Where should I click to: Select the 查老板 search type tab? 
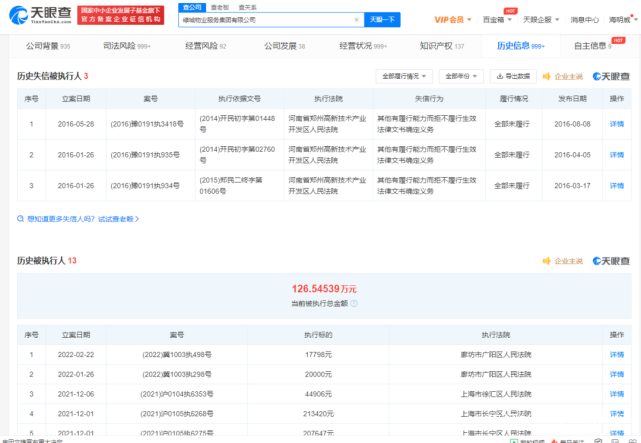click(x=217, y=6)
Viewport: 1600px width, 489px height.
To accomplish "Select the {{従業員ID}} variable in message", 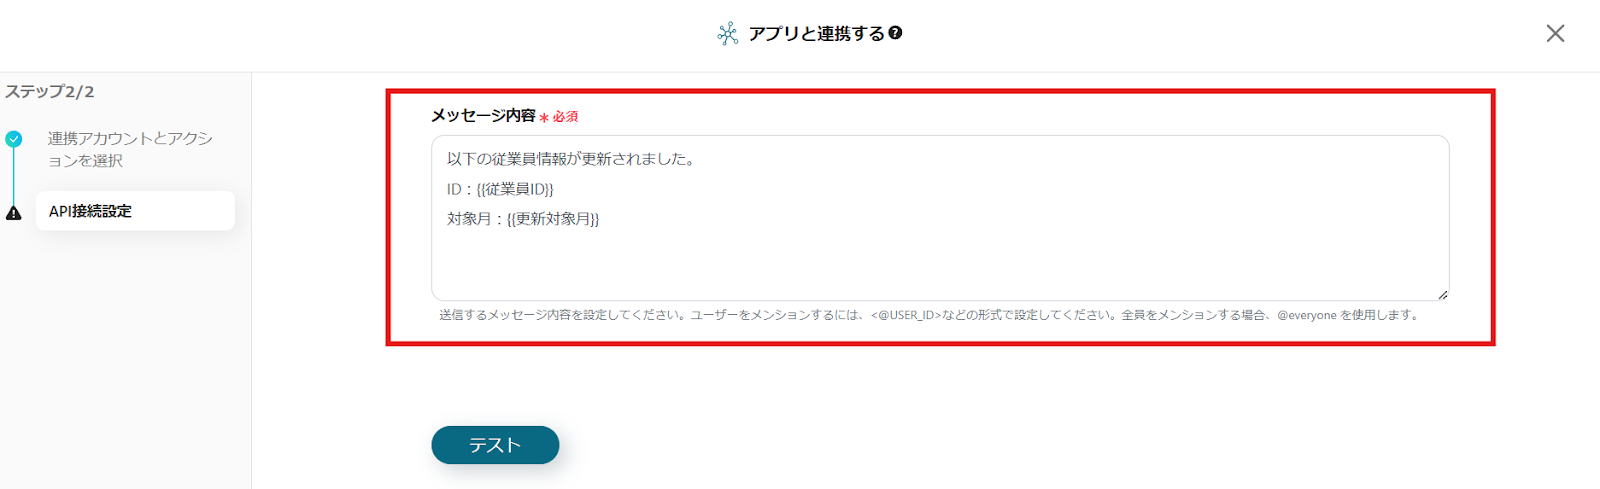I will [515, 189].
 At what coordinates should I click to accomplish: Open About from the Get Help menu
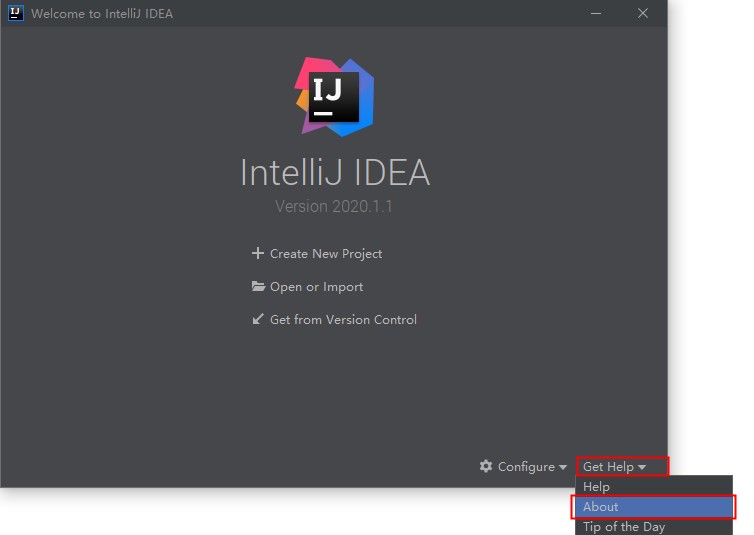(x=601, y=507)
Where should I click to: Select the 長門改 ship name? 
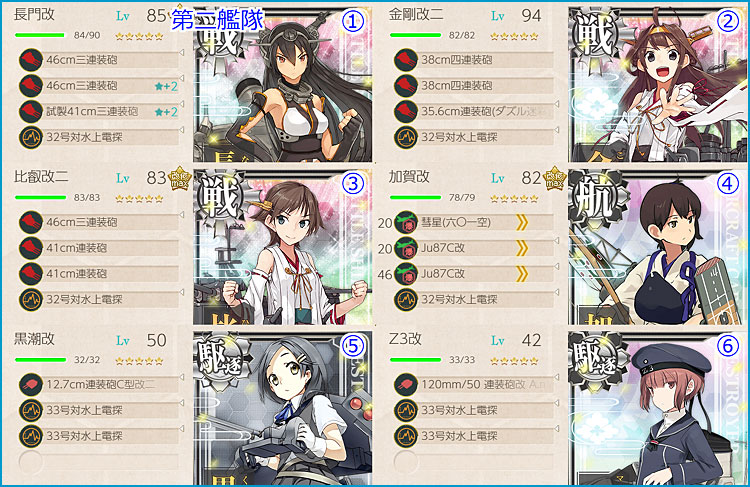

◇ ◇ ◇ ◇

§ DESCRIPTION OF THE TASK
Starting where a line contains "At what coordinates" and finishing at the last line above, set down every line exactly as it reads, with no pictures.

§ RESPONSE TO THIS TASK
 At what coordinates should I click to accomplish: Open About from the Get Help menu
(x=601, y=507)
Where should I click to: Select the 長門改 ship name? 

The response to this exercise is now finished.